Нас принимал человек, носивший волею судьбы то же имя, что и безвинно проливший кровь брат Нохо, – его звали Сэрхасава, или Белоголовый.

Но если тот Сэрхасава был светел от рождения, то нынешний – от старости, и было видно, что это его последнее имя.

Старик плакал, узнавая родичей, долго держал в ладонях мокрые щеки Нары, тянулся кончиками дрожащих пальцев к лицу великана, долго держал в объятиях Лидянга и безучастно посмотрел на Куклу Человека, сидящего на снегу. Он выслушал короткое слово Бобра о том, что старик – ненец неизвестного рода, и, видно по всему, что злые родичи бросили его.

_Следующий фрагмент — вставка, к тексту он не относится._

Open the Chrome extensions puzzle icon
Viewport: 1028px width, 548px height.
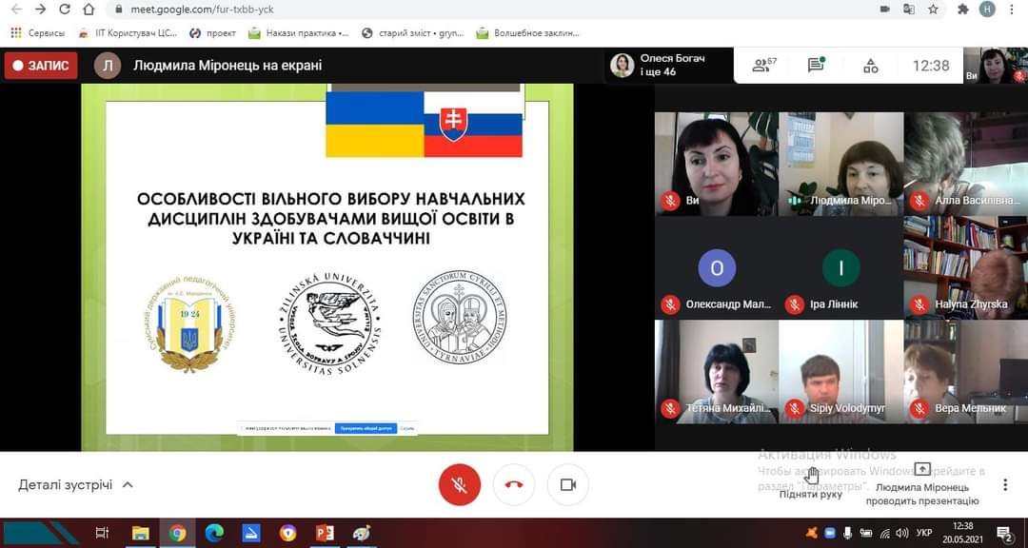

Когда очередь дошла до меня, слезы Сэрхасавы пропали.

– Кто этот?

Нара встала рядом со мной и сказала:

– Мой муж.

– Разве для такой красавицы, которую берегли для князя, не могли найти мужа повиднее?

В голосе старика не было шутки.

– Он открыт воле бесплотных, – сказал Лидянг. – И стрелок хороший.

– Каждый человек открыт воле бесплотных. Так кто же ты?

– Я – Ильгет, сын Белегина, брат Бальны, остяк рода Большого Окуня, – проговорил я, глядя старику в глаза. И прибавил с той же твердостью: – Когда-то я был рабом Ябто, с которым вы собираетесь воевать.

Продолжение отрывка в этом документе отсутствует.